Extrait cité:
══════

L’incendie des immeubles désaffectés à Rouen rappelle les dangers liés à la présence d’amiante dans des bâtiments abandonnés. Cette situation est loin de ne concerner que la capitale de la Normandie. De plus, l’incendie n’est pas l’unique risque à craindre. Pour autant, l’inquiétude est inutile si elle ne débouche pas sur un véritable plan d’actions pour anéantir ces risques d’exposition à l’amiante. L’État pourrait déjà proposer davantage d’aides aux travaux de désamiantage, y compris hors projet de rénovation énergétique.
Risques amiante dans les bâtiments abandonnés
D’après les derniers résultats des analyses, il n’y aurait pas de trace significative d’amiante dans l’air après l’incendie des Verre et Acier à Rouen. Des analyses complémentaires sont en cours, espérons-les rassurantes. Dans tous les cas, cet événement invite à prendre des mesures pour éviter une catastrophe sanitaire future. En France, les immeubles désaffectés sont fréquemment construits avec des matériaux ou produits contenant de l’amiante (MPCA). Plusieurs dangers menacent ces bâtiments abandonnés :
- La présence de squatteurs ignorant le risque d’exposition à l’amiante ;
- Un acte criminel débouchant sur un incendie ou des dégradations ;
- Une catastrophe naturelle ou technologique, des aléas climatiques…
Les personnes qui squattent peuvent, par ignorance, endommager des MPCA. Les autres phénomènes évoqués sont susceptibles d’altérer l’état de conservation. Il en résulte toujours un risque d’inhalation de fibres d’amiante. Bien sûr, il peut aussi ne rien se passer pendant des décennies. Néanmoins, le principe de précaution justifie l’action.

══════

Entrées affichées:

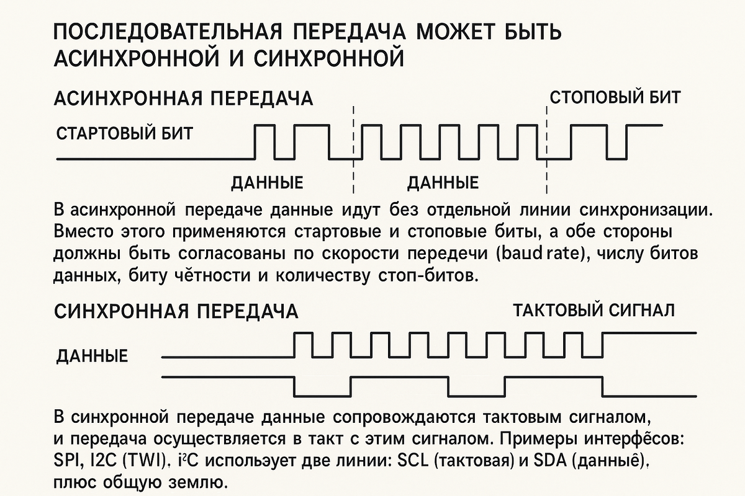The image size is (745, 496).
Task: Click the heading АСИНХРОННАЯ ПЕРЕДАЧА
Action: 184,99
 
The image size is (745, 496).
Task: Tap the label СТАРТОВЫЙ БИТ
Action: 124,133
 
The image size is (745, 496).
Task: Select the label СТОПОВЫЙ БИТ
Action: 615,97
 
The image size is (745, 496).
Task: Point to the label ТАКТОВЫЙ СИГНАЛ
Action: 594,310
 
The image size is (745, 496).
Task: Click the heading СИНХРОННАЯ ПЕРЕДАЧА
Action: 176,311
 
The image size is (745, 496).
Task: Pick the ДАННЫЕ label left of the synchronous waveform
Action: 92,356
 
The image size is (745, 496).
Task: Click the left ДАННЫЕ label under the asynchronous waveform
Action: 267,183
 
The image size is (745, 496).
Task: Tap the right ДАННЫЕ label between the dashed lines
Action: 443,183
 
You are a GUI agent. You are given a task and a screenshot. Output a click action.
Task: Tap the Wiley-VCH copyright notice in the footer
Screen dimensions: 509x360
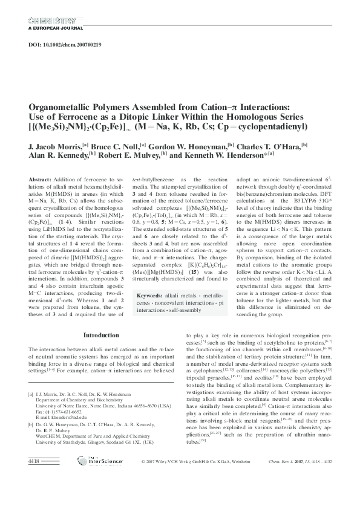[x=204, y=495]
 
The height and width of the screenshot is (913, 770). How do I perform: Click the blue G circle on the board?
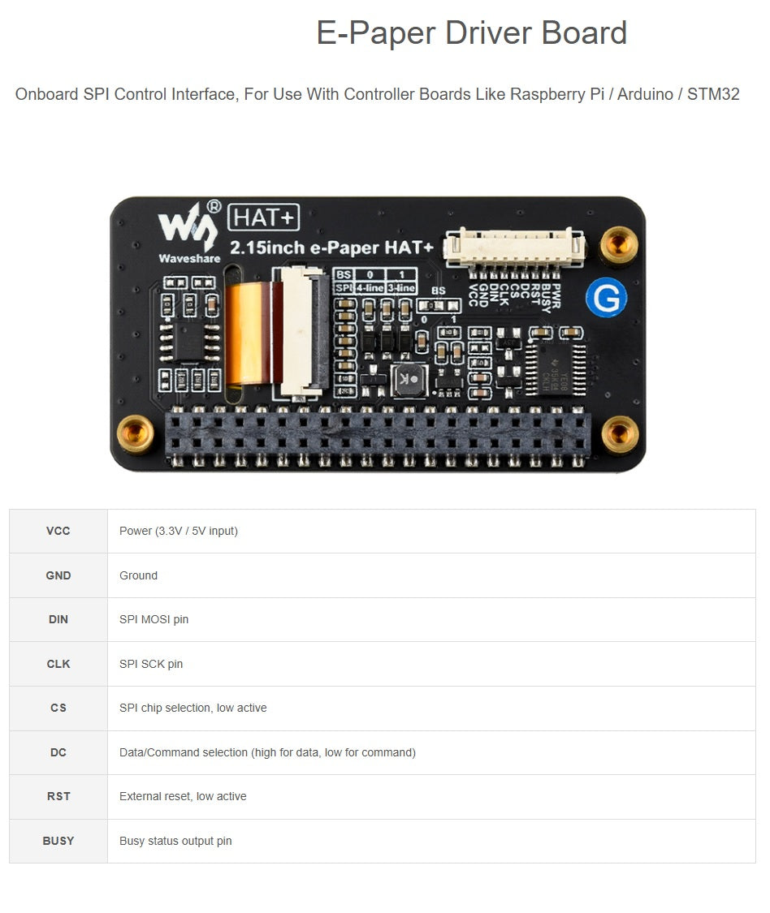point(607,298)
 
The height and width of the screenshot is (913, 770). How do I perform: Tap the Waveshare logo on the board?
point(188,230)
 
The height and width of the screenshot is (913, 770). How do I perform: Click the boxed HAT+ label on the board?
point(265,217)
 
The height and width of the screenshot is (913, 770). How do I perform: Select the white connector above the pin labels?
point(513,244)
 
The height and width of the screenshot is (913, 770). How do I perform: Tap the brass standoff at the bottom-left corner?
point(136,433)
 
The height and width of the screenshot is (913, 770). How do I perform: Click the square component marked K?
point(408,380)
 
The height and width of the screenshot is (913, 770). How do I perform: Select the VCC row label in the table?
point(58,531)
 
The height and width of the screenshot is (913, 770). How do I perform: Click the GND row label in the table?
point(58,575)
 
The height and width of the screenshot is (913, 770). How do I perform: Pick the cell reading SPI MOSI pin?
point(154,619)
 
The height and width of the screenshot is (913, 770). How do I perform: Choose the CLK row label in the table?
point(58,664)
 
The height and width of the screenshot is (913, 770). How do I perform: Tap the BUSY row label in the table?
point(58,841)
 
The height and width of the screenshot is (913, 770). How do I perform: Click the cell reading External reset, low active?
point(183,796)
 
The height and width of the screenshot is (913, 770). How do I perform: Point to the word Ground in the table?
point(138,575)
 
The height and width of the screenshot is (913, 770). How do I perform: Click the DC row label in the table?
point(58,752)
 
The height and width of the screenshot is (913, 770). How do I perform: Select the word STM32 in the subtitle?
point(713,94)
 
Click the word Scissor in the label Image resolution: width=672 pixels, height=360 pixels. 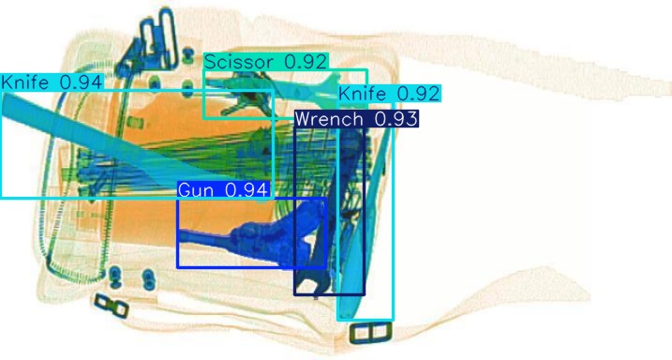pyautogui.click(x=239, y=62)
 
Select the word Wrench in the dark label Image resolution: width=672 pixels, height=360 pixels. pyautogui.click(x=328, y=119)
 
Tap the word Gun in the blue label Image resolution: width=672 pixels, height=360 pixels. pyautogui.click(x=196, y=190)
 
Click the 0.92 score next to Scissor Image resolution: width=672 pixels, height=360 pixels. pyautogui.click(x=306, y=62)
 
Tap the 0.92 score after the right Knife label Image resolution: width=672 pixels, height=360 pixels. pyautogui.click(x=418, y=94)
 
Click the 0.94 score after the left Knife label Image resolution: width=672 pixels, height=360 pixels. pyautogui.click(x=81, y=82)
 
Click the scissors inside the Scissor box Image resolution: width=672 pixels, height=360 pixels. pyautogui.click(x=246, y=96)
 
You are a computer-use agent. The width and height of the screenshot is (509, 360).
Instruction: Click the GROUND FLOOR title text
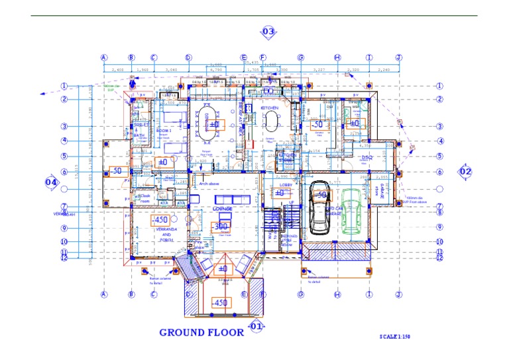tap(201, 332)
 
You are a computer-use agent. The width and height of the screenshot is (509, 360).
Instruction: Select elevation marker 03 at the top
tap(268, 32)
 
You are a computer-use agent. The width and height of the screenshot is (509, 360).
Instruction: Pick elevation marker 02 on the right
tap(465, 171)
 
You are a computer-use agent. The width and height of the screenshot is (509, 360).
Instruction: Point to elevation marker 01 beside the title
tap(256, 326)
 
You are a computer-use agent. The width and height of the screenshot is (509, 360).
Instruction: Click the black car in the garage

══════

Détails de la tâche: Selon le texte sur l'amiante dans les bâtiments abandonnés, qu'indiquent les derniers résultats des analyses après l'incendie des Verre et Acier à Rouen ?

Réponse à la tâche: Il n'y aurait pas de trace significative d'amiante dans l'air.